Mais de 530 pessoas, entre académicos e personalidades do mundo da cultura, assinaram, até à data, o manifesto "Todas Sabemos", que visa apoiar as denunciantes de casos de assédio.
Corpo do artigo
Ao JN, a investigadora Ana Cristina Pereira, uma das redatoras e subscritoras do documento, fala numa realidade "transversal" ao meio académico e não só. O manifesto surge na sequência do caso em que o diretor emérito do Centro de Estudos Sociais (CES), Boaventura de Sousa Santos, foi visado numa denúncia por investigadoras.
Ana Cristina Pereira, do CES, recusou revelar o número total de denúncias já recebidas desde que, "há dois ou três dias", os impulsionadores do manifesto disponibilizaram um endereço de e-mail onde as alegadas vítimas poderão relatar os seus casos (sabemostodas@gmail.com). Ainda assim, deixou antever que já terá havido uma quantidade considerável de denúncias e, questionada sobre se isso a surpreendia, referiu que já esperava uma adesão significativa.
"Por um lado sim, [fiquei surpreendida], porque [o canal de denúncias] podia falhar. Por outro lado não, porque, quando dizemos que todas sabemos, todas sabemos mesmo", sublinhou. A investigadora referiu ainda que a questão do assédio não se limita ao meio académico, constituindo um problema "transversal" à sociedade em si.
Questionada sobre até quando estará disponível o canal de denúncias, Ana Cristina Pereira respondeu que este "durará enquanto for necessário", uma vez que "a justiça é muito mais lenta do que o movimento social". Embora recusando explicar qual o processo que irão seguir uma vez recebidas as denúncias, disse estar consciente de que o país poderá estar perante uma mudança de paradigma.
"Sabemos que estamos a atravessar uma fronteira", referiu, ao JN, a investigadora do CES. "Esperamos que nada fique igual", acrescentou, embora reconhecendo que ninguém sabe "o que vai acontecer entretanto". Até à data, já 533 personalidades subscreveram o manifesto.
"Não culpabilizem" quem denuncia
Ainda que o manifesto se destine a apoiar as denunciantes, Ana Cristina Pereira realçou que estas "têm o direito de ficar caladas" se assim o entenderem. À sociedade civil, pediu para que "não se culpabilizem as vítimas por estas não denunciarem logo" os casos de assédio de que terão sido alvo, ou por não os denunciarem de todo.
Depois de, na passada terça-feira, ter vindo a público que três ex-alunas tinham denunciado Boaventura de Sousa Santos e o investigador Bruno Sena Martins por assédio sexual - num artigo científico no qual nunca era referido o nome de nenhum deles -, o CES abriu uma investigação interna aos casos. Os dois visados auto-suspenderam-se, entretanto, das funções no CES, embora rejeitem as acusações.

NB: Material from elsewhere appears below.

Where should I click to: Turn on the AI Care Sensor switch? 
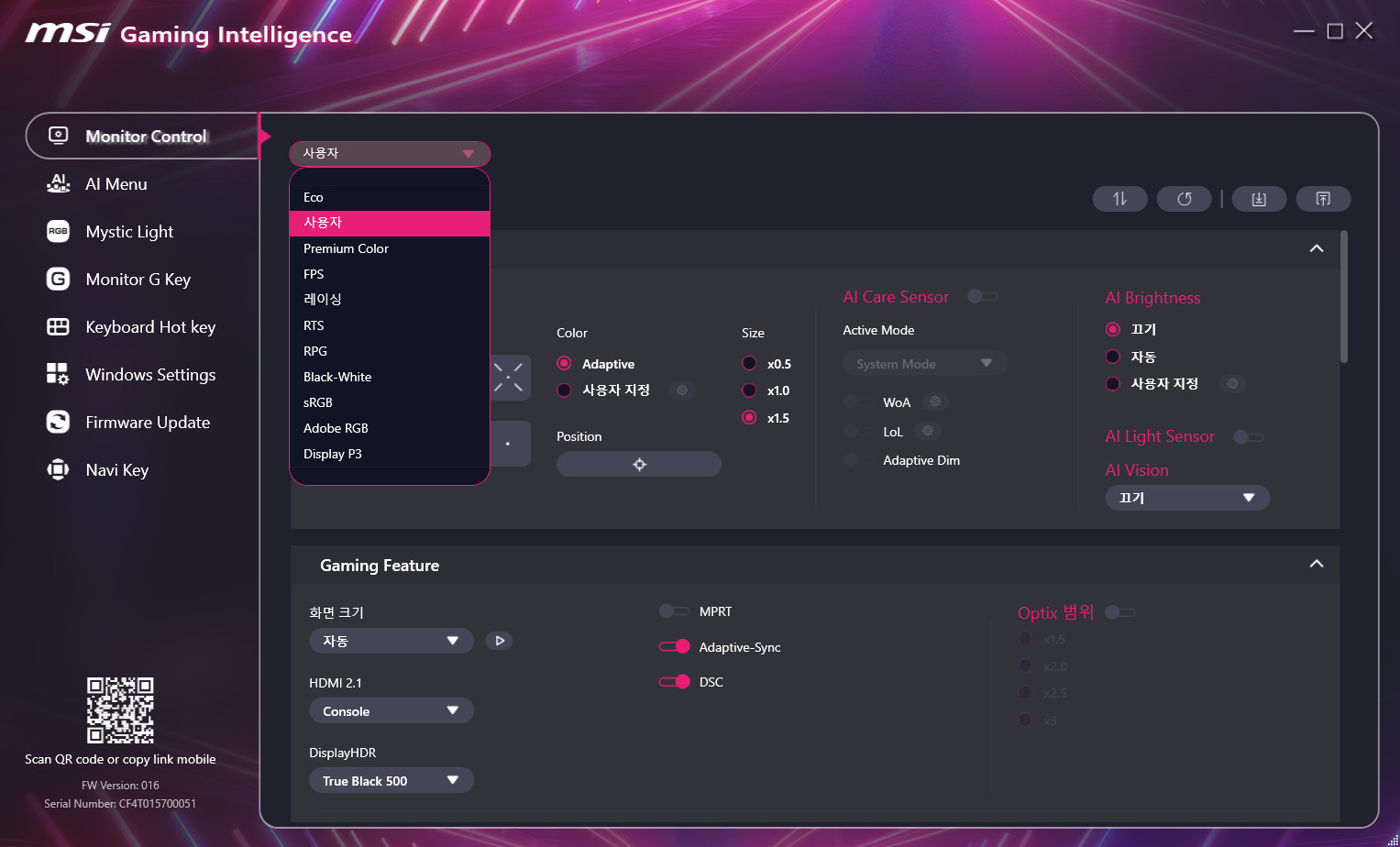(983, 297)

Desde a denúncia inicial, mais duas investigadoras vieram a público apontar o dedo a Boaventura de Sousa Santos. A primeira foi a argentina Moira Millán, à qual se seguiu a brasileira Bella Gonçalves, deputada estadual pelo Partido Socialismo e Liberdade (PSOL).
Esta terça-feira, a ministra da Ciência, Tecnologia e Ensino Superior, Elvira Fortunato, afirmou que as universidades e politécnicos podem podem resolver autonomamente casos de assédio na academia, rejeitando, para já, criar uma estrutura paralela para esse fim.